Introduction
One of the problems with developing embedded systems is the detection of memory errors; like
- Memory leaks
- Memory corruption
- Allocation / de-allocation API mismatches
- Inconsistent memory API usage etc.
These memory errors degrade performance of any embedded systems. Designing and programming an embedded application requires great care. The application must be robust enough to handle every possible error that can occur; care should be taken to anticipate these errors and handle them accordingly—especially in the area of memory.
In this article we have described how to use Intel® System Studio to find dynamic memory issues in any embedded application.
Intel® System Studio 2015
Intel® System Studio a new comprehensive integrated tool suite provides developers with advanced system tools and technologies that help accelerate the delivery of the next generation power efficient, high performance, and reliable embedded and mobile devices.
To get more information about Intel® System Studio – http://software.intel.com/en-us/intel-system-studio
Dynamic Memory Analysis
Dynamic memory analysis is the testing and evaluation of an embedded application for any memory errors during runtime.
Advantage of dynamic memory analysis: Dynamic memory analysis is the analysis of an application that is performed by executing application.
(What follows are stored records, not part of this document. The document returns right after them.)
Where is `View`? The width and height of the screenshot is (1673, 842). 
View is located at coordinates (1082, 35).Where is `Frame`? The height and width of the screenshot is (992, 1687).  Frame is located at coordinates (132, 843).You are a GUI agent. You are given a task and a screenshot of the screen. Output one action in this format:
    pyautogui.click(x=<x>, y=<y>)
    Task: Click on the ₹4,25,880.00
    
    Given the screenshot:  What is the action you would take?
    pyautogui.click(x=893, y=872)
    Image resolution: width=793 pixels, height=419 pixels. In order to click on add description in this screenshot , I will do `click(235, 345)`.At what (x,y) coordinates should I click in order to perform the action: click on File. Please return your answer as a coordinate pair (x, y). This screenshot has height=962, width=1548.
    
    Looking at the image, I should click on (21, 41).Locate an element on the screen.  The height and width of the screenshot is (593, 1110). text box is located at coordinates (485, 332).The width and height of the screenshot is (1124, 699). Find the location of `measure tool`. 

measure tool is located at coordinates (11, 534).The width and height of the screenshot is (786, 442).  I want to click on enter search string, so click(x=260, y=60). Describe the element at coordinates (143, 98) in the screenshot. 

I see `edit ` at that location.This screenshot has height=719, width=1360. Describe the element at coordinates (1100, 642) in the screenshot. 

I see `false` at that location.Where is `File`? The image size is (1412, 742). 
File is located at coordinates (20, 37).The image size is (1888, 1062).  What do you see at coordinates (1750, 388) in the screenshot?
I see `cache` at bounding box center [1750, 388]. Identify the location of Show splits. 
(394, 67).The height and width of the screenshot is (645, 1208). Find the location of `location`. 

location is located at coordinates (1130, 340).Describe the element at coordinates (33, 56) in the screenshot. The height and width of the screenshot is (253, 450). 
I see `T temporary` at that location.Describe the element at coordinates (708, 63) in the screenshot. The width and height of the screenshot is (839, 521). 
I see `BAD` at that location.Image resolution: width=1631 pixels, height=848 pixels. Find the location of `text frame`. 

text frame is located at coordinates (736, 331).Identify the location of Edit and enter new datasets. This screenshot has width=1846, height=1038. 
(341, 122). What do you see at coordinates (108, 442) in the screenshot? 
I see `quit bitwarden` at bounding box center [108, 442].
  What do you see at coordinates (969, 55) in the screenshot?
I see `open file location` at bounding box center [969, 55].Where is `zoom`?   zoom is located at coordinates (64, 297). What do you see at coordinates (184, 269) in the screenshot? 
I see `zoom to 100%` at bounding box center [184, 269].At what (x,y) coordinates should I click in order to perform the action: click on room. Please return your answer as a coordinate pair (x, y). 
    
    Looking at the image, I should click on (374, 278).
For dynamic memory analysis to be effective, the target program must be executed with sufficient test inputs to analyze entire program.
Intel® Inspector for Systems
Intel® Inspector for Systems helps developers identify and resolve memory and threading correctness issues in their unmanaged C, C++ and Fortran programs as well as in the unmanaged portion of mixed managed and unmanaged programs. Additionally the tool identifies threading correctness issues in managed .NET C# programs.
Intel® Inspector for Systems will currently identifies following type of dynamic memory problems.
Problem Type | Description |
---|---|
Incorrect memcpy call | When an application calls the memcpy function with two pointers that overlap within the range to be copied. |
Invalid deallocation | When an application calls a deallocation function with an address that does not correspond to dynamically allocated memory. |
Invalid memory access | When a read or write instruction references memory that is logically or physically invalid. |
Invalid partial memory access | When a read or write instruction references a block (2-bytes or more) of memory where part of the block is logically invalid. |
Memory growth | When a block of memory is allocated but not deallocated within a specific time segment during application execution. |
Memory leak
| When a block of memory is allocated, never deallocated, and not reachable at application exit (there is no pointer available to deallocate the block). |
Memory not deallocated | When a block of memory is allocated, never deallocated, but still reachable at application exit (there is a pointer available to deallocate the block). |
Mismatched allocation/deallocation | When a deallocation is attempted with a function that is not the logical reflection of the allocator used. |
Missing allocation | When an invalid pointer is passed to a deallocation function. The invalid address may point to a previously released heap block. |
Uninitialized memory access | When a read of an uninitialized memory location is reported. |
Uninitialized partial memory access | When a read instruction references a block (2-bytes or more) of memory where part of the block is uninitialized. |
Cross-thread stack access | When a thread accesses a different thread's stack |
Conclusion: Intel® System Studio provides you dynamic memory analysis feature to build robust embedded application.